As a wide bandgap semiconductor, diamond has not only excellent electrical qualities but also extremely high thermal conductivity, allowing it to withstand high breakdown voltage while swiftly dissipating heat. As a result, diamond-based high-power devices are becoming increasingly popular. Cu, a transition metal with a high work function, is widely used in semiconductor microfabrication and possesses outstanding heat dissipation properties comparable to diamond. Therefore, that Cu-covered diamond is beyond the significance of ordinary electrodes. This type of metal-semiconductor contact may modify interfacial electrical features while simultaneously performing thermal design and management functions. The electrical characteristics of the Cu/diamond contact are studied using a first-principles method based on hybrid density functional theory. The Schottky barrier height of the Cu/diamond interface is 1.60 eV, according to the findings. The electron rearrangement within one or two atomic layers near the interface is revealed by the atomic layer resolved density of states and Bader charge transfer analysis, which indicates that charge reconstruction induced by the interface mainly results from metal-induced band gap states. The thermal characteristics of Cu, diamond, and Cu/ diamond interface materials are also investigated using density functional perturbation theory, anharmonic approximation, and the phonon Boltzmann transport equation. The thermal conductivities of diamond and Cu are 2501.3 and 410.4 W m-1 K-1 at room temperature, respectively. And for the Cu/diamond interface, the interfacial thermal conductance of 27.87 MW m-2 K-1 at room temperature is obtained through the Diffuse Mismatch Models. The computed value may be less than the experimental data because electron-phonon coupling contributions were not considered.
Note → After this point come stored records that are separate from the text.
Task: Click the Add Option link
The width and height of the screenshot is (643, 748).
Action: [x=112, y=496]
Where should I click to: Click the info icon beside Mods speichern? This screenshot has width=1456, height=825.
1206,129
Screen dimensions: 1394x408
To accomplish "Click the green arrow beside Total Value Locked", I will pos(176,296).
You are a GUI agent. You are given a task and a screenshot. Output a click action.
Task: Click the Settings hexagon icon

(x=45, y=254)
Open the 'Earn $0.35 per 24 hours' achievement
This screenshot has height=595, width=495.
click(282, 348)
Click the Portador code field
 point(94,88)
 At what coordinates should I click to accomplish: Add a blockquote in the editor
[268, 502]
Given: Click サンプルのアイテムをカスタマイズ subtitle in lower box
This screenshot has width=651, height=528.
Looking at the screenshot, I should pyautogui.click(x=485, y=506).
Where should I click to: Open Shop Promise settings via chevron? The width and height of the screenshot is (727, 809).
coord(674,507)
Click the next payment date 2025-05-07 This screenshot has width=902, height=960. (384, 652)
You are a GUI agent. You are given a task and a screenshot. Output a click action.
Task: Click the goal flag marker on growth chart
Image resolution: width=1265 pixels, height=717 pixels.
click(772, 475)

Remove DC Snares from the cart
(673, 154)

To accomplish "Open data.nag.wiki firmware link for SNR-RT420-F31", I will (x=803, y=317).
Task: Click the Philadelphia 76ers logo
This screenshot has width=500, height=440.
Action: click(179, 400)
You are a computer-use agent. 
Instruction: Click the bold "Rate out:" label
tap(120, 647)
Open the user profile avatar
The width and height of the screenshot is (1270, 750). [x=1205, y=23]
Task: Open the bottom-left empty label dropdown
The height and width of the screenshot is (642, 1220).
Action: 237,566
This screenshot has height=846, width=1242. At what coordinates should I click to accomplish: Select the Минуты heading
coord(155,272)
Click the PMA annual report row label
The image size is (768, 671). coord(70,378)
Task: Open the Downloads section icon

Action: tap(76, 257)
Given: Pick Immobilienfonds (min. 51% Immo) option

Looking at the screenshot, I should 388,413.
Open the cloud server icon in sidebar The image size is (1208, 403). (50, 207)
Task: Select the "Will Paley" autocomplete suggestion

Furthermore, the Hasselman-Johnson model is used to determine the relationship between the effective thermal conductivity of the Cu/diamond system and the size of the material system and the volume fraction of the diamond at room temperature. These theoretical results are consistent with the experimental results. As a result, all these results suggest that transition metal Cu as a surface coating has important applications in diamond-based high-power electronic devices.